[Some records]
↓

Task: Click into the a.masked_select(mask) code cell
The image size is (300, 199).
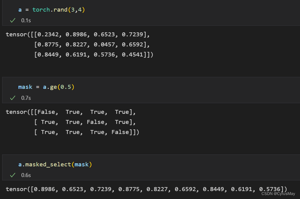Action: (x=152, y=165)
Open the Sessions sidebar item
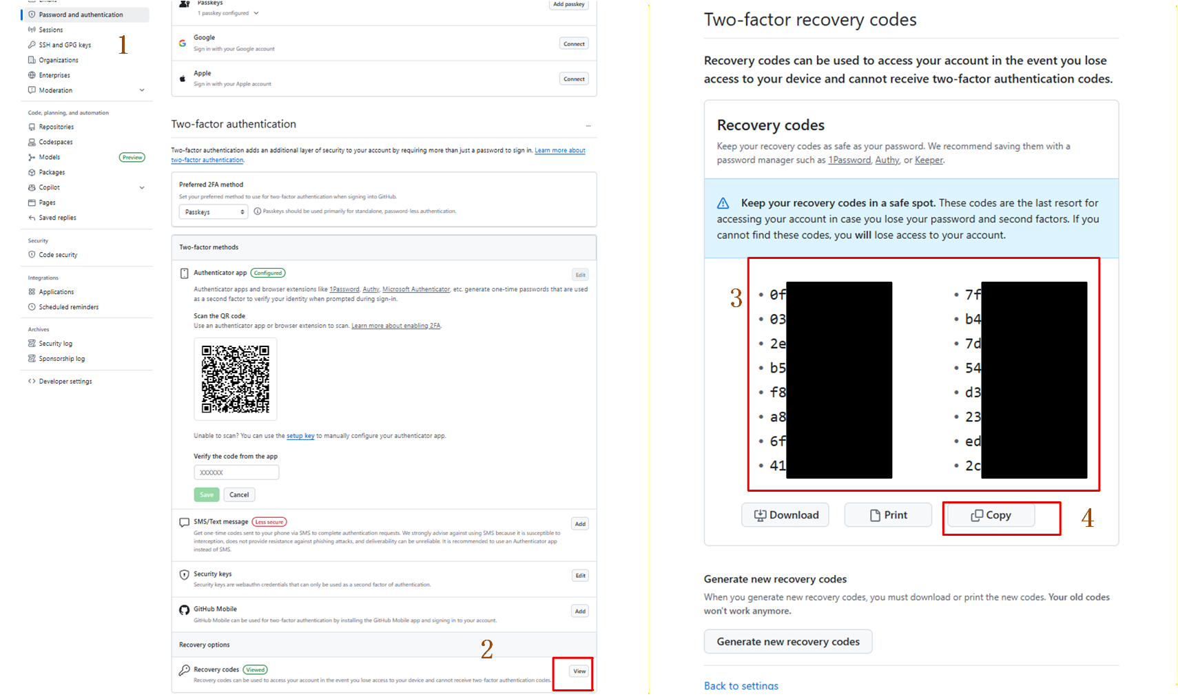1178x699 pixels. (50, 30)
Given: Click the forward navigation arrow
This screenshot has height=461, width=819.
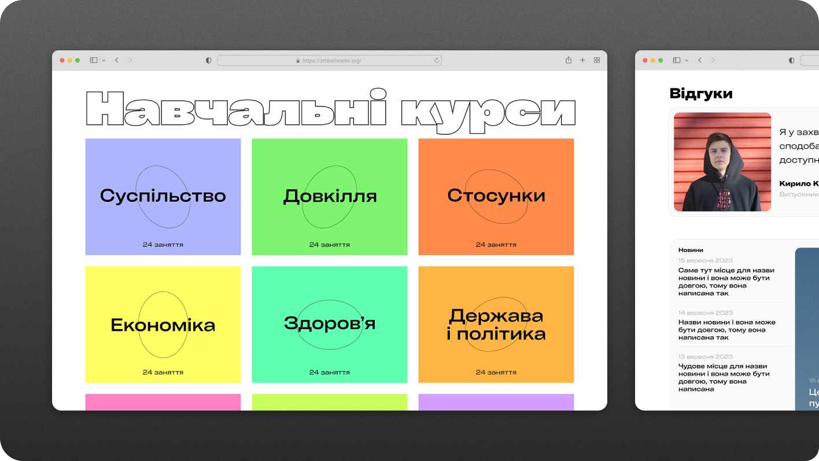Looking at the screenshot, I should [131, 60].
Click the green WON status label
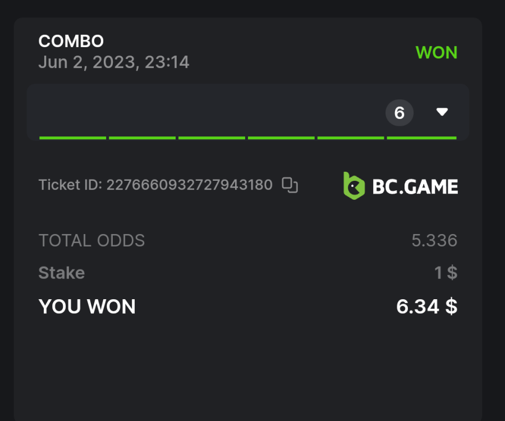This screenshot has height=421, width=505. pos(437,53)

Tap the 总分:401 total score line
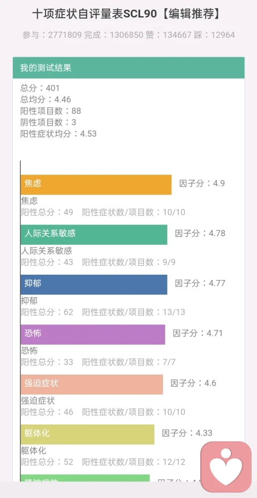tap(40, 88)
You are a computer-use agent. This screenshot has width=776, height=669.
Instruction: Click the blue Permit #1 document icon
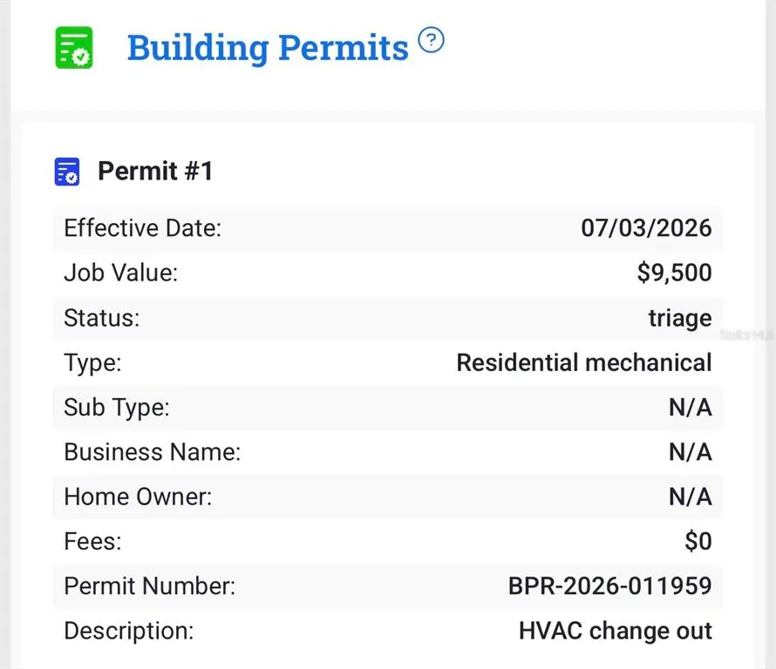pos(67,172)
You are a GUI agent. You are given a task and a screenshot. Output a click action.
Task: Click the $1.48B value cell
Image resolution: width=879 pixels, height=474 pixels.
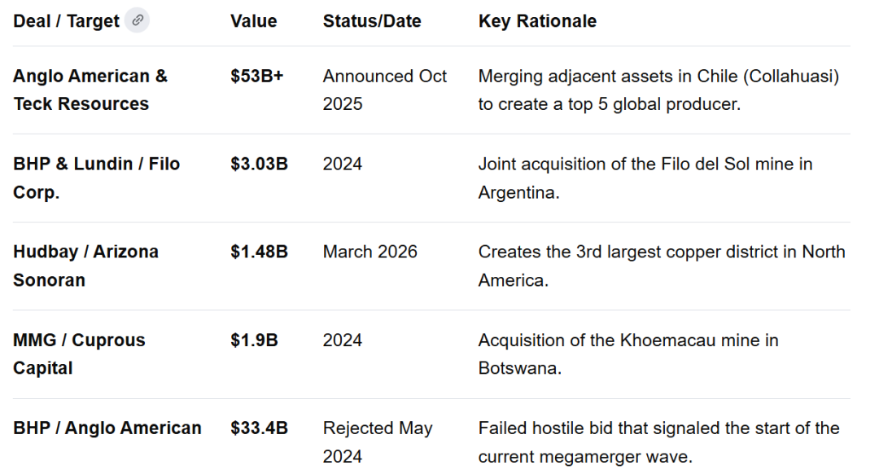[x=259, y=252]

↑

-- Problem requirements --
Render every one of the rows above as a two-column CSV with the columns "prompt" and "answer". Give one line per row, with each field enclosed in quotation marks and line breaks replaced by spaces, and leave the pictures out.

-- Reply --
prompt,answer
"Task: Click into the a.masked_select(mask) code cell The image size is (300, 199).","Action: (x=152, y=165)"
"Open the Sessions sidebar item","1178x699 pixels. (50, 30)"
"Given: Click the forward navigation arrow This screenshot has height=461, width=819.","Looking at the screenshot, I should [131, 60]."
"Click the green WON status label","This screenshot has height=421, width=505. pos(437,53)"
"Tap the 总分:401 total score line","tap(40, 88)"
"You are a computer-use agent. This screenshot has width=776, height=669. Instruction: Click the blue Permit #1 document icon","pos(67,172)"
"You are a GUI agent. You are given a task and a screenshot. Output a click action. Task: Click the $1.48B value cell Image resolution: width=879 pixels, height=474 pixels.","[x=259, y=252]"